3. What is the difference between companion and service animals?
Generally, “service” animal refers to an animal that has specific training to assist a disabled person, such as a dog who will alert a resident to sounds such as knocks at the door and the telephone ringing. A companion animal is one that helps the disabled person but does not have special training. For the severely depressed condominium owners in the Auburn Woods case, simply taking care of a dog alleviated their symptoms and enabled them to function more productively. In 2004, the California Court of Appeal ruled that Auburn Woods was required to allow the disabled homeowners to keep their small dog as a reasonable accommodation. (Department of Fair Employment & Housing v.
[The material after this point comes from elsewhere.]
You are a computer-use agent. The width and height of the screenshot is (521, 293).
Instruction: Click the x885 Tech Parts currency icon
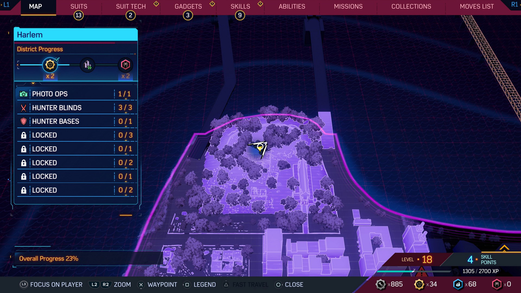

Auburn Woods I Homeowners Association)
4. If the tenant does not have an obvious disability, or the need for the accommodation is unclear, what kind of verification can I get?
You may request:
• Verification that the tenant/applicant is disabled as defined under California law (has a physical, mental, or medical condition that limits one or more life activities). You may not inquire about the nature of the disability.
• A description of the needed accommodation and information that shows the relationship between the person’s disability and the need for the requested accommodation.
Who can provide the verification?
According to the U.S. Department of Housing and Urban Development, depending on the individual’s circumstances, information can be provided by the individual (i.e., receipt of Social Security disability insurance benefits) or by a third party who is in a position to know about the individual’s disability (a medical professional, peer support group, non-medical service agency, or other reliable third party).
5. Does this only apply to dogs or also other animals? I read that the Americans with Disabilities Act (ADA) only requires me to allow dogs, not other types of animals.
The Americans with Disabilities Act regulations were recently revised to define service animals as dogs, and in some cases miniature horses. However, this definition applies only to “public accommodations,” i.e., places that are open to the public. The fair housing laws that apply to rental housing do not restrict the type of animals that can be a “reasonable accommodation.”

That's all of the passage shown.